Prompt: Copy out each line of the material that includes the word "Given".

--- START ---

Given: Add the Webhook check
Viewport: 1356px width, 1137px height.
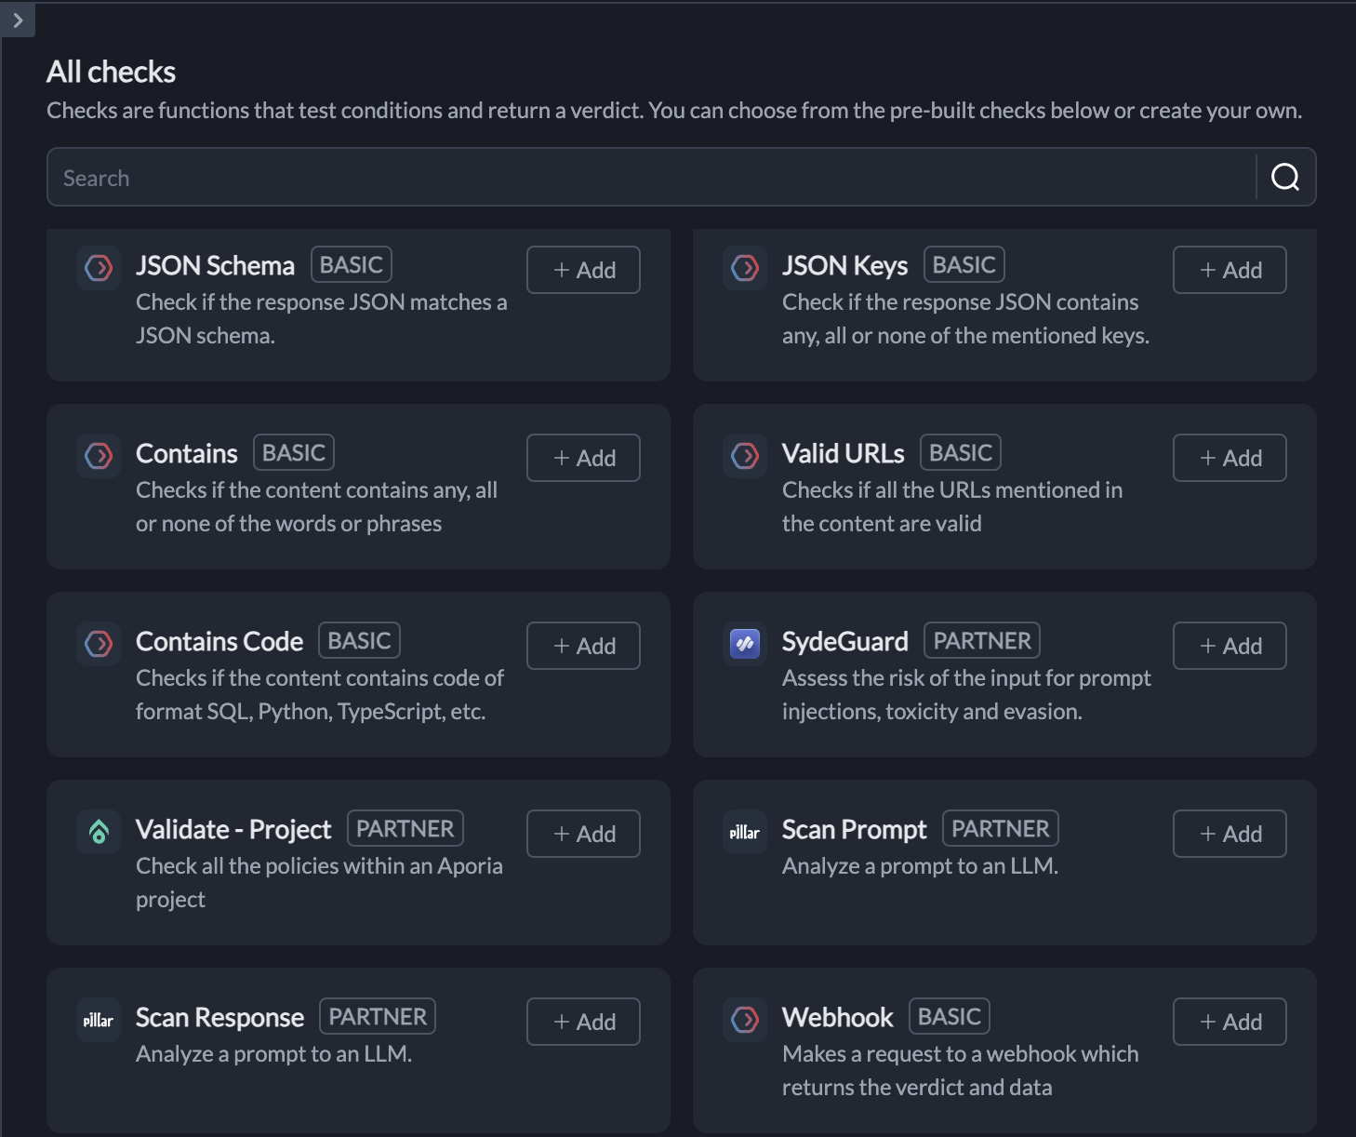Looking at the screenshot, I should click(x=1230, y=1021).
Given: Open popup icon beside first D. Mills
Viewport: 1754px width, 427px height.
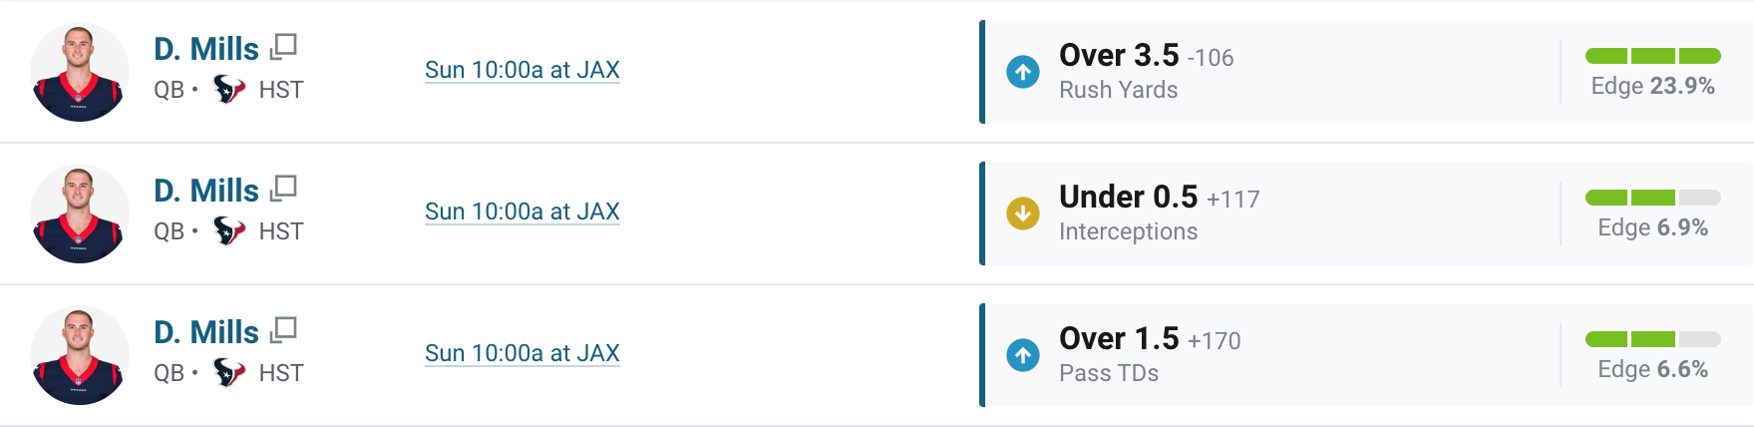Looking at the screenshot, I should click(284, 46).
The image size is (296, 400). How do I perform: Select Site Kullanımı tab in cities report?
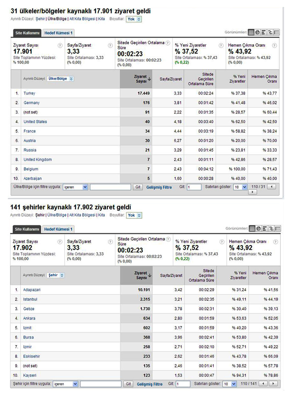click(x=27, y=229)
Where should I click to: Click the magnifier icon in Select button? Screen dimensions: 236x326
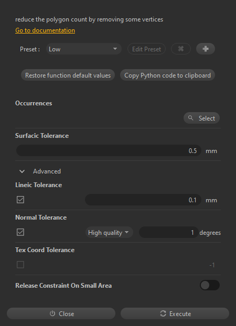190,118
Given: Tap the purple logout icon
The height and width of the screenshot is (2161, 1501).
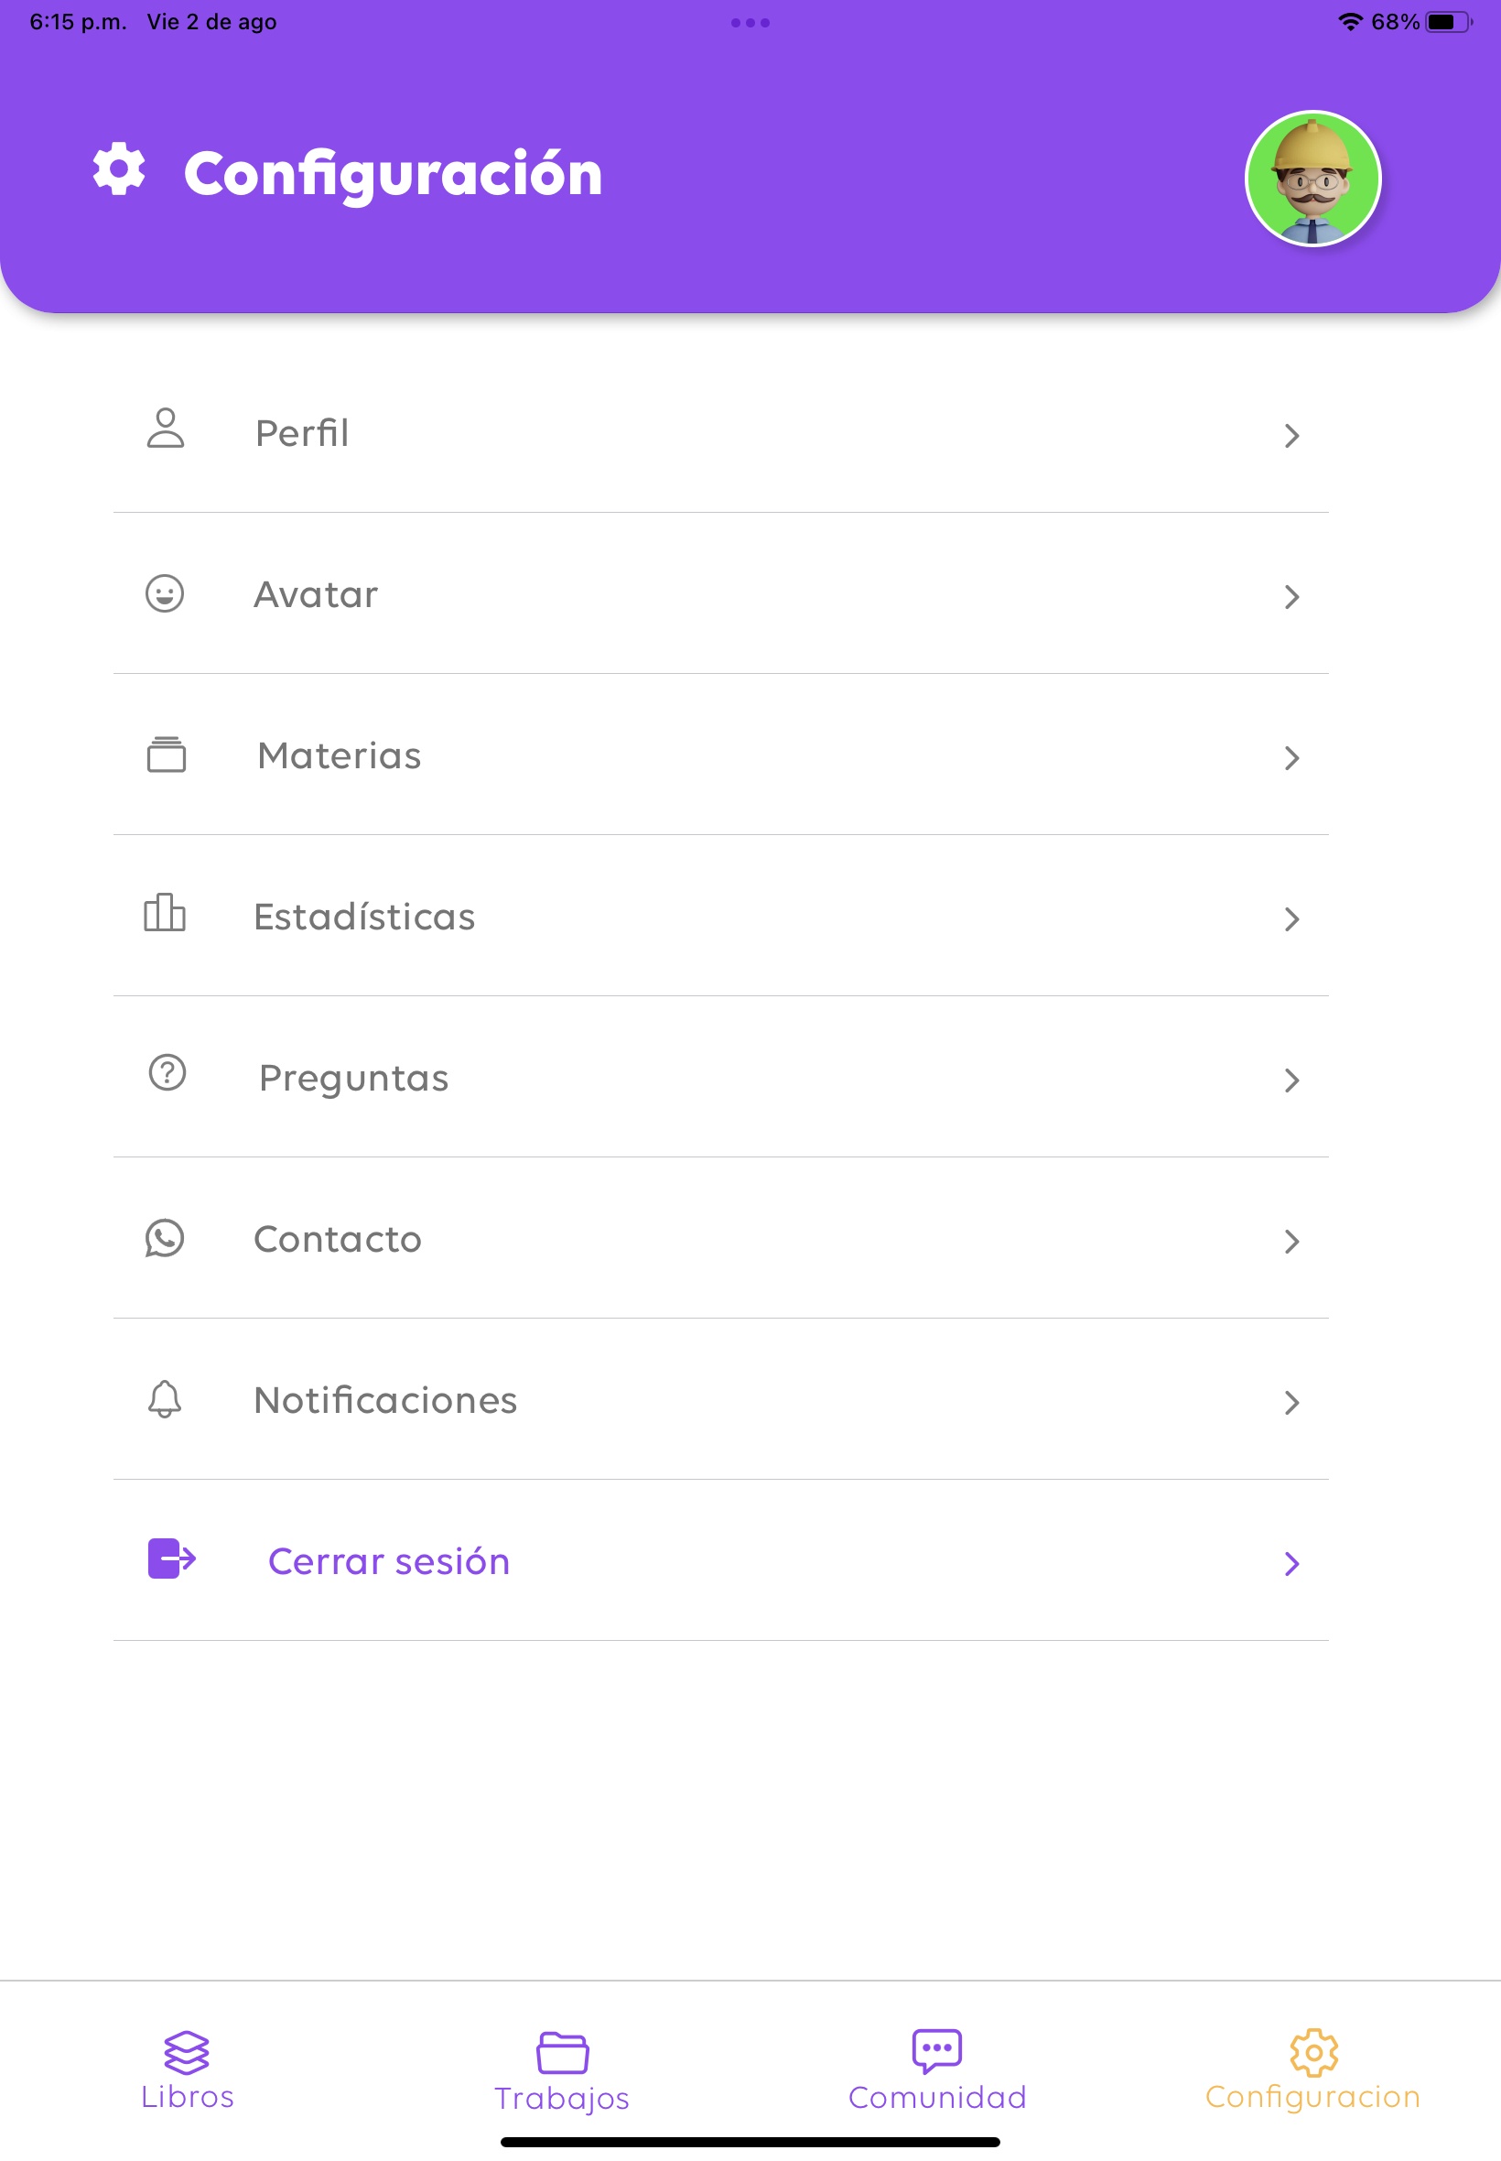Looking at the screenshot, I should [171, 1559].
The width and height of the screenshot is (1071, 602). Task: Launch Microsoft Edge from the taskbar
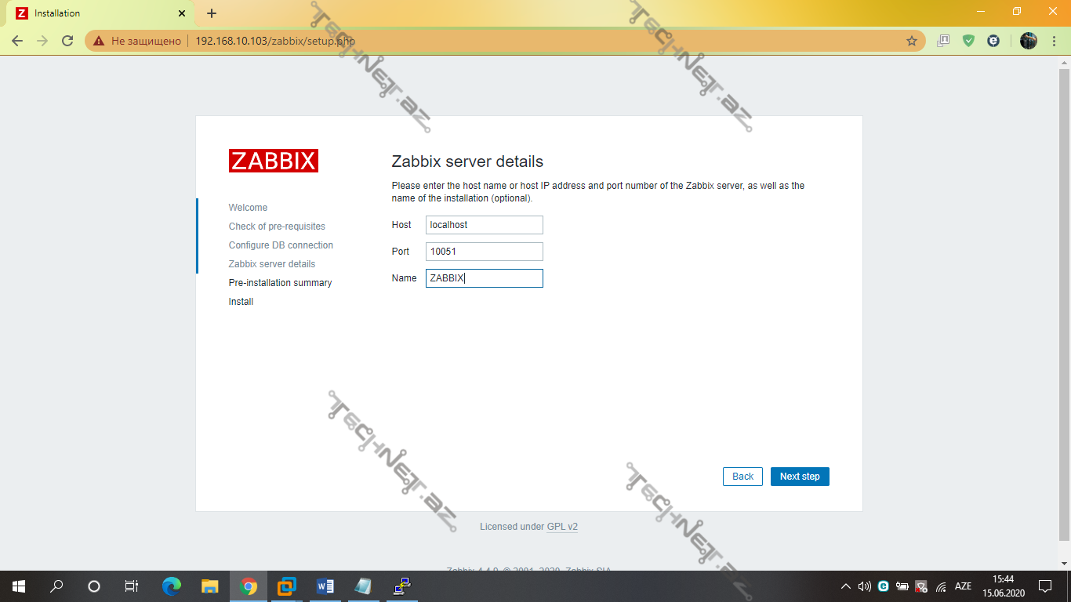[x=171, y=586]
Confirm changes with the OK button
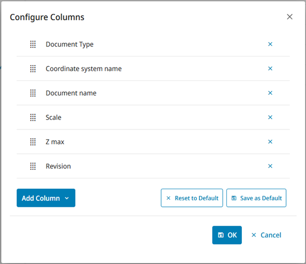The image size is (306, 264). (227, 235)
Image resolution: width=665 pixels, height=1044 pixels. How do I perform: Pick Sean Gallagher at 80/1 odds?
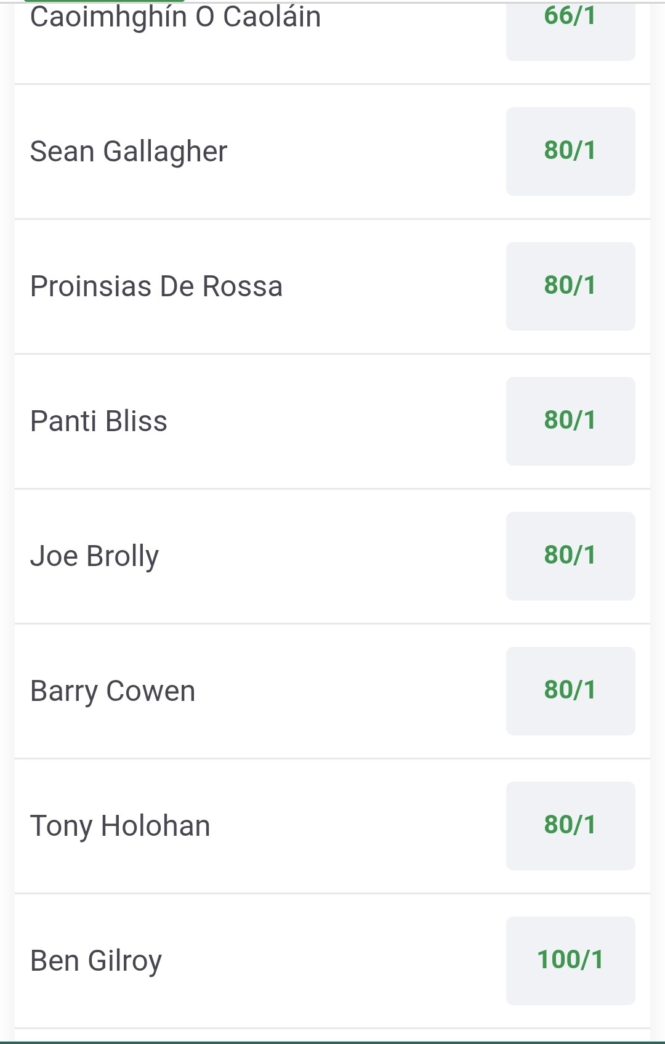click(570, 152)

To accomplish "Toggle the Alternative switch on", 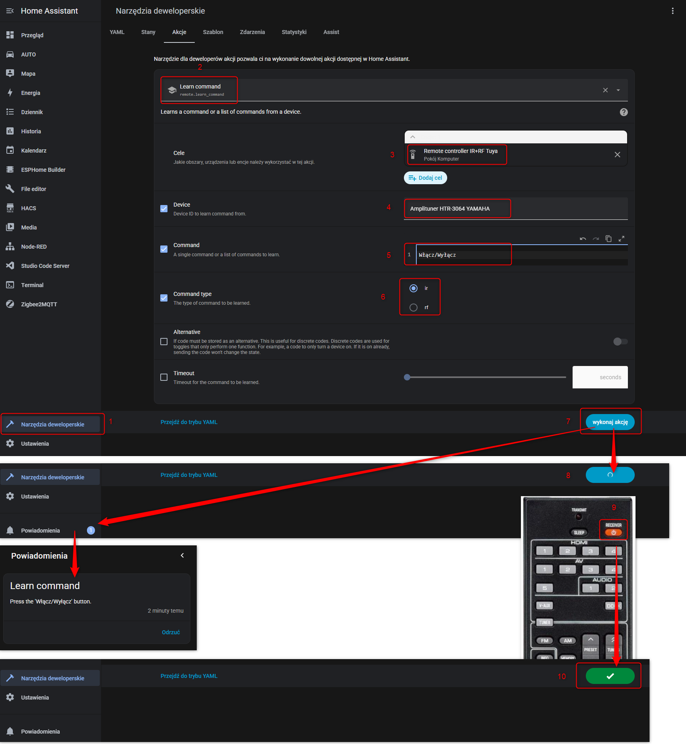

--- END ---

Completed exercise:
Given: Add the Webhook check
Given: Open popup icon beside first D. Mills
Given: Tap the purple logout icon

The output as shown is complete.